> **What is expected**:
From the line that includes "terms and conditions (192, 806)" down to the final line of the data below, copy every line exactly and leave the rest out.

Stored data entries
┄┄┄┄┄┄┄┄┄┄

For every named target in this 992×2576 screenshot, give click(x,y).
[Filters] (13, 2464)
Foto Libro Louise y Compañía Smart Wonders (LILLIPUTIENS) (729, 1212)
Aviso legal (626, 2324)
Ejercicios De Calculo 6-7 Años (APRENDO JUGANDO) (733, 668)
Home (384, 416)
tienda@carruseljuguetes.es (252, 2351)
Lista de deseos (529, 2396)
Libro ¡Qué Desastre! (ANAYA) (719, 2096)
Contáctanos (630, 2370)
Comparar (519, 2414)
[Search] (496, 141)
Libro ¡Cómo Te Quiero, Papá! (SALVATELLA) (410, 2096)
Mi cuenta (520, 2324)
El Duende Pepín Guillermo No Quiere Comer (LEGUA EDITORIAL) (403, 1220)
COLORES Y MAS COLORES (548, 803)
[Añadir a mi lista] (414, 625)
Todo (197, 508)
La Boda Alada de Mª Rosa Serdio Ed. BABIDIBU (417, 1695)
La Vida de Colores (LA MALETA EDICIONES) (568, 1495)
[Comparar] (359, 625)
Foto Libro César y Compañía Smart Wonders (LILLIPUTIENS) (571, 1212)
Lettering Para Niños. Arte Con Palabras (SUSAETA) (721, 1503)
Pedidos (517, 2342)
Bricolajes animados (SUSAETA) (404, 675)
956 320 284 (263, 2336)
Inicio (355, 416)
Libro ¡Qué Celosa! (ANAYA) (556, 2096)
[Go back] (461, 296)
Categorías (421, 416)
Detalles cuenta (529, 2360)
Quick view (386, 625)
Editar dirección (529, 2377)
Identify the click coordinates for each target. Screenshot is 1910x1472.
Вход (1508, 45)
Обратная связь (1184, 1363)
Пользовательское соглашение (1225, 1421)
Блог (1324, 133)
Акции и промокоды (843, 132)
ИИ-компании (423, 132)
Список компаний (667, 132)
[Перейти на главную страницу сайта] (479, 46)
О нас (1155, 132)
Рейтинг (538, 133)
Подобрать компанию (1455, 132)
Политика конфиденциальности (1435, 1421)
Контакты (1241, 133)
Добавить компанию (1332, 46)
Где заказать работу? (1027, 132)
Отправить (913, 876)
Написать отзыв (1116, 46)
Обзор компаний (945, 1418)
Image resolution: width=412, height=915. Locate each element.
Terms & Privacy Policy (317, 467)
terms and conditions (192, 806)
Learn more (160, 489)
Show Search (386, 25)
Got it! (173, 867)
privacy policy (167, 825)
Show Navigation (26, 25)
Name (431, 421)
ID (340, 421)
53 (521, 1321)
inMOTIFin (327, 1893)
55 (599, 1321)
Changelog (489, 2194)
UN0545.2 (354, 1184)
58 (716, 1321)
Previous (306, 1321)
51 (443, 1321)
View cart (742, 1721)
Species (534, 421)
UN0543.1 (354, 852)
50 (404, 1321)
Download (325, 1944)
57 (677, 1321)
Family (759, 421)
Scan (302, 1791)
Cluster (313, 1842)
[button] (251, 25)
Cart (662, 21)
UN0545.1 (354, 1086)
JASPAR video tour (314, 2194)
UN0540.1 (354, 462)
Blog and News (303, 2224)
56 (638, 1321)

┄┄┄┄┄┄┄┄┄┄

> **Exercise response**:
terms and conditions (192, 806)
Learn more (160, 489)
Show Search (386, 25)
Got it! (173, 867)
privacy policy (167, 825)
Show Navigation (26, 25)
Name (431, 421)
ID (340, 421)
53 (521, 1321)
inMOTIFin (327, 1893)
55 (599, 1321)
Changelog (489, 2194)
UN0545.2 (354, 1184)
58 (716, 1321)
Previous (306, 1321)
51 (443, 1321)
View cart (742, 1721)
Species (534, 421)
UN0543.1 (354, 852)
50 (404, 1321)
Download (325, 1944)
57 (677, 1321)
Family (759, 421)
Scan (302, 1791)
Cluster (313, 1842)
[button] (251, 25)
Cart (662, 21)
UN0545.1 (354, 1086)
JASPAR video tour (314, 2194)
UN0540.1 (354, 462)
Blog and News (303, 2224)
56 (638, 1321)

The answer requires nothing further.